Cosa dicono davvero i numeri sulla leadership tecnologica
Il punto è che il futuro di un settore non si legge nei filmati spettacolari. Si legge nei brevetti, che sono poi le tecnologie realmente messe a punto e protette legalmente. Sono loro a dire dove finiscono i soldi degli investimenti e dove si sta concentrando la ricerca vera. Un’analisi condotta su oltre 26.000 famiglie di brevetti dedicate alla robotica umanoide ha messo in fila le realtà più innovative del mondo, e il quadro che ne esce è sorprendente solo fino a un certo punto.
Sei delle dieci startup più innovative a livello globale arrivano dalla Cina. E non parliamo di posizioni marginali. Le prime cinque della classifica sono tutte cinesi: Fourier, AgiBot, LimX Dynamics, Pudu Robotics e Unitree Robotics. Gli Stati Uniti compaiono più indietro, rappresentati da Figure AI, Apptronik e Agility Robotics. Un risultato che fotografa bene la velocità con cui il gigante asiatico sta accumulando know how e proprietà intellettuale in questo campo.
Va però fatta una distinzione importante. Guidare per numero di brevetti non significa automaticamente essere davanti su tutto. La quantità racconta lo slancio, l’aggressività degli investimenti, la volontà di piantare bandierine ovunque. La qualità, invece, è un’altra storia, e su quel terreno le aziende americane continuano a giocare un ruolo di primo piano.
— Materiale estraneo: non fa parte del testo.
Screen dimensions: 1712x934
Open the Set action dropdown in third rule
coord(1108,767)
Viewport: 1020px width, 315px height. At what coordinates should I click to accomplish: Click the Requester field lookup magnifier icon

È la differenza tra correre tanto e correre bene, per usare un’immagine semplice.
Il messaggio che emerge da questi dati è comunque netto. La corsa ai robot umanoidi non è più un esercizio da laboratorio o da fiera tecnologica, ma un terreno di competizione industriale serio, dove Cina e Stati Uniti si contendono posizioni con logiche diverse. Da un lato la spinta sulla quantità e sull’espansione rapida, dall’altro l’attenzione alla solidità e al valore delle soluzioni sviluppate.